Eventually the Virgin One account, an innovation in current account mortgages, was sold to RBS, and Mrs Gadhia went with the product to the Scottish bank. It was here that she probably made her best career move, leaving the bank before everything went pear-shaped after the disastrous ABN Amro deal.
At the time, however, it did not feel like that; Mrs Gadhia was unhappy with the macho work culture and felt she could not fit in with the bank hierarchy, although she is surprisingly complimentary about Fred Goodwin.
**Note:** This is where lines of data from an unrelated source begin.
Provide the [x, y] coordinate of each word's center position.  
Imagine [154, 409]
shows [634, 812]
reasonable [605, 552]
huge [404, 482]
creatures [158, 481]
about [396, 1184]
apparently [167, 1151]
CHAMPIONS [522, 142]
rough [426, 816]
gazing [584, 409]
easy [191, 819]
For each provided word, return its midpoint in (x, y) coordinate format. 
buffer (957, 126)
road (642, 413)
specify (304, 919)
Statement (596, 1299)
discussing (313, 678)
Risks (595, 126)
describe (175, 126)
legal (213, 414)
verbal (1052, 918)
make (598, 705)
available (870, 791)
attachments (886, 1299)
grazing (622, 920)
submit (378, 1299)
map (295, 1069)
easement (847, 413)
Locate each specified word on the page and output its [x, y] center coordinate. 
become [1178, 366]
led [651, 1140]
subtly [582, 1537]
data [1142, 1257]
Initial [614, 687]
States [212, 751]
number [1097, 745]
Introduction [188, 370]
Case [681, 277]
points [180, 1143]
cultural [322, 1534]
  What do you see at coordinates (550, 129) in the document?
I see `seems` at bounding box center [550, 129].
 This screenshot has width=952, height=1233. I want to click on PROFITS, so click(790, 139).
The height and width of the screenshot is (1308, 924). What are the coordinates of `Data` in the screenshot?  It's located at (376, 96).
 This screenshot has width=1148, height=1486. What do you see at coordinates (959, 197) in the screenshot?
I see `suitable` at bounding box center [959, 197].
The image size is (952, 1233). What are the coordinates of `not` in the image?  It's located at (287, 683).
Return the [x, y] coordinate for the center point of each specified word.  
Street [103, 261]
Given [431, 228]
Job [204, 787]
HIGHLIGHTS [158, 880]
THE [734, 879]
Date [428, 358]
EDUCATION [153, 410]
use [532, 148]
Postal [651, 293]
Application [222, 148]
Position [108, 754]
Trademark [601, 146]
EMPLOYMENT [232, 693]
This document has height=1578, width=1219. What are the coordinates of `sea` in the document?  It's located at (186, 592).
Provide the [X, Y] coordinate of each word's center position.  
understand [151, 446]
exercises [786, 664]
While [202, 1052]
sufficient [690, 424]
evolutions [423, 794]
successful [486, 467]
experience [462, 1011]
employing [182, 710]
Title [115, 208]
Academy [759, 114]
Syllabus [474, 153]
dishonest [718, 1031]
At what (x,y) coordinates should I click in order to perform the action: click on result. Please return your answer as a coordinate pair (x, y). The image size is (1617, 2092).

She said: “He was a brilliant man who focused on driving shareholder value and excellent customer service.”
Her view about the failure of the bank was that “it grew too big, too fast, and as a result, management lost control”. Management started to believe its own publicity, including putting a copy of Fortune magazine, where Mr Goodwin was named the best chief executive in the world, in every bedroom at an executive conference. Ultimately, Mr Branson came to the rescue, and Mrs Gadhia relaunched Virgin Money, with the aim of turning it into a bank. She describes how she bought a small bank in Somerset, called Church House Trust (a move which became the subject of a legal dispute with Churchouse Financial Planning).
The book provides a useful insight into the genesis of Virgin Money, and how a business was built from scratch, outlining all the risks and the challenges that the team faced.